October 1, 2017 Medicaid Third Party Liability roars back to life.
The U.S. Supreme Court on May 1, 2006 decided Arkansas Dep’t of Health & Human Services v. Ahlborn. That case has enabled Medicaid recipients to avoid repayment of substantial portions of Medicaid liens from Third Party recoveries for the past 10 years. In catastrophic cases where there was limited coverage or limited liability Plaintiff attorneys have often argued that the recovery was only 10-20% of the amount the case was worth, courts in the Medicaid arena have been forced to determine the value of the Medicaid claims as compared with the value of all claims in the case. This Case was legislatively trumped on December 26, 2013, by the Bipartisan Budget Act of 2013. Section 202 entitled “Strengthening Medicaid Third-Party Liability. The effective date of this law however was extended in 2014 by HR 4303 The ‘‘Protecting Access to Medicare Act of 2014’’ which extended the effective date of Section 202 of the Bipartisan Budget act from October 1, 2014 to October 1, 2016. Medicaid effective October 1, 2017 will be statutorily ( depending upon your state Medicaid Statute) entitled to recover from any recovery, not just the portion of the settlement that may be arguably related to medicals.
In it’s slip opinion released May 1, 2006, the U.S. Supreme Court reasoned: There is no question that the State can require an assignment of the right, or chose in action, to receive payments for medical care. So much is expressly provided for by §§1396a(a)(25) and 1396k(a). And we assume, as do the parties, that the State can also demand as a condition of Medicaid eligibility that the recipient “assign” in advance any payments that may constitute reimbursement for medical costs. To the extent that the forced assignment is expressly authorized by the terms of §§ 1396a(a)(25) and 1396k(a), it is an exception to the anti-lien provision. See Washington State Dept. of Social and Health Servs. v. Guardianship Estate of Keffeler, 537 U.S. 371, 383–385, and n. 7 (2003). But that does not mean that the State can force an assignment of, or place a lien on, any other portion of Ahlborn’s property. As explained above, the exception carved out by §§ 1396a(a)(25) and 1396k(a) is limited to payments for medical care. Beyond that, the anti-lien provision applies.”

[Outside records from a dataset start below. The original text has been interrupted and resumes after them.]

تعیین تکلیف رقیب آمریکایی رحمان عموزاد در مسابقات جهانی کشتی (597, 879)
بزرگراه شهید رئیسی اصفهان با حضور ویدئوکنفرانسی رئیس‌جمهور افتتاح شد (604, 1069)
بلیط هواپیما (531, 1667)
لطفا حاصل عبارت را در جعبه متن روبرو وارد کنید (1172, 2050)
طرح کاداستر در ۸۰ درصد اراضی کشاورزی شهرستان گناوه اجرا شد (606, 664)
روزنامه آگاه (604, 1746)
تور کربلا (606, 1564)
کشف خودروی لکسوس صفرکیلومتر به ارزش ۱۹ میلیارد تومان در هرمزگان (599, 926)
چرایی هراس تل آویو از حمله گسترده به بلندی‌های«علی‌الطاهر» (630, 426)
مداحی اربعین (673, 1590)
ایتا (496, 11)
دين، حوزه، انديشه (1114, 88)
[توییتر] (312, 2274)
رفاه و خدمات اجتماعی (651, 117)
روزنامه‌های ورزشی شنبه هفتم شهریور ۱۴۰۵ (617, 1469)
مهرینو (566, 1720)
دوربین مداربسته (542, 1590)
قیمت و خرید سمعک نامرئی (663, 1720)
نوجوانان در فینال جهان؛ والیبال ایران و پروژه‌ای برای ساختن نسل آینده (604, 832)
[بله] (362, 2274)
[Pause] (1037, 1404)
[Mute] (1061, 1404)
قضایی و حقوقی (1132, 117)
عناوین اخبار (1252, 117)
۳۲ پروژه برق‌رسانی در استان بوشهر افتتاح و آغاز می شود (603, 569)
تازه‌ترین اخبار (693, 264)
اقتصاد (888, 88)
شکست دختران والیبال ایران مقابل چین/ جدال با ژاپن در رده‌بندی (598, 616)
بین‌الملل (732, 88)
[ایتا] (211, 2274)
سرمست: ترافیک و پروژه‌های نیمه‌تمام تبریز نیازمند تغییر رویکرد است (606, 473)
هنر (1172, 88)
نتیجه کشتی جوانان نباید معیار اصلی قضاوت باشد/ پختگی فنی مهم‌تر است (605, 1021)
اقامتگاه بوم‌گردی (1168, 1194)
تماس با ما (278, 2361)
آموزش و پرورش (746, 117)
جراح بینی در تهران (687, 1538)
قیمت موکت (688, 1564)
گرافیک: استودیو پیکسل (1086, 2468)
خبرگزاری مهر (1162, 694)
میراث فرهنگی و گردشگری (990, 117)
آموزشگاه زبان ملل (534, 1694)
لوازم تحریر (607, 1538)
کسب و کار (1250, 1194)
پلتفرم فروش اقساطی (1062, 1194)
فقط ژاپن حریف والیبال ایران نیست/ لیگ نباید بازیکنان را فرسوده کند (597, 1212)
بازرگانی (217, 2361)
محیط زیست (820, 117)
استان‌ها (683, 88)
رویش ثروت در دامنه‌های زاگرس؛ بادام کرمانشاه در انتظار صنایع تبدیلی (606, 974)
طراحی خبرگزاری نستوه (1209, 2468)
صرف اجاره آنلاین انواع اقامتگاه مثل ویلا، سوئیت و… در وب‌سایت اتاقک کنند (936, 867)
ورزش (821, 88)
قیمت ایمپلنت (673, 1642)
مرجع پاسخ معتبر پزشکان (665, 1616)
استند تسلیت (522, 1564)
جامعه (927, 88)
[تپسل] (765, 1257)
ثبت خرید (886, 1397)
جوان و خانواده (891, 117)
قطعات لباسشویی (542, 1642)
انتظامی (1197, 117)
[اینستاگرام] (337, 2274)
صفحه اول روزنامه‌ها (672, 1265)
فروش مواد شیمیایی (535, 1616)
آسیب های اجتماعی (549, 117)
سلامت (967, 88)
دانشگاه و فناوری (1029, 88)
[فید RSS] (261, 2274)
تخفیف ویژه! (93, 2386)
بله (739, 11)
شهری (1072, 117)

The Bipartisan Budget Act of 2013. Section 202 stated that:
SEC. 202. STRENGTHENING MEDICAID THIRD-PARTY LIABILITY. (a) PAYMENT FOR PRENATAL AND PREVENTIVE PEDIATRIC CARE AND IN CASES INVOLVING MEDICAL SUPPORT.—Section 1902(a)(25) of the Social Security Act (42 U.S.C. 1396a(a)(25)) is amended—(b) RECOVERY OF MEDICAID EXPENDITURES FROM BENEFICIARY LIABILITY SETTLEMENTS.— (1) STATE PLAN REQUIREMENTS.—Section 1902(a)(25) of the Social Security Act (42 U.S.C. 1396a(a)(25)) is amended— (A) in subparagraph (B), by striking ‘‘to the extent of such legal liability’’; and (B) in subparagraph (H), by striking ‘‘payment by any other party for such health care items or services’’ and inserting ‘‘any payments by such third party’’. (2) ASSIGNMENT OF RIGHTS OF PAYMENT.—Section 1912(a)(1)(A) of such Act (42 U.S.C. 1396k(a)(1)(A)) is amended by striking ‘‘payment for medical care from any third party’’ and inserting ‘‘any payment from a third party that has a legal liability to pay for care and services available under the plan’’. (3) LIENS.—Section 1917(a)(1)(A) of such Act (42 U.S.C. 1396p(a)(1)(A)) is amended to read as follows: ‘‘(A) pursuant to— ‘‘(i) the judgment of a court on account of benefits incorrectly paid on behalf of such individual, or ‘‘(ii) rights acquired by or assigned to the State in accordance with section 1902(a)(25)(H) or section 1912(a)(1)(A), or’’. (c) EFFECTIVE DATE.—The amendments made by this section shall take effect on October 1, 2014.
The effective date however has been delayed again until October 1, 2017 by the MEDICARE ACCESS AND CHIP REAUTHORIZATION ACT OF 2015, 114 P.L. 10 , enacted April 16, 2015 which provided:
Section 202(c) of the Bipartisan Budget Act of 2013 (division A of Public Law 113-67; 42 U.S.C. 1396a note), as amended by section 211 of the Protecting Access to Medicare Act of 2014 (Public Law 113-93; 128 Stat. 1047) is amended by striking “October 1, 2016” and inserting “October 1, 2017”.
Medicaid effective October 1, 2017 will have a right to recover from ANY settlement, NOT just those allocated for medical expenses.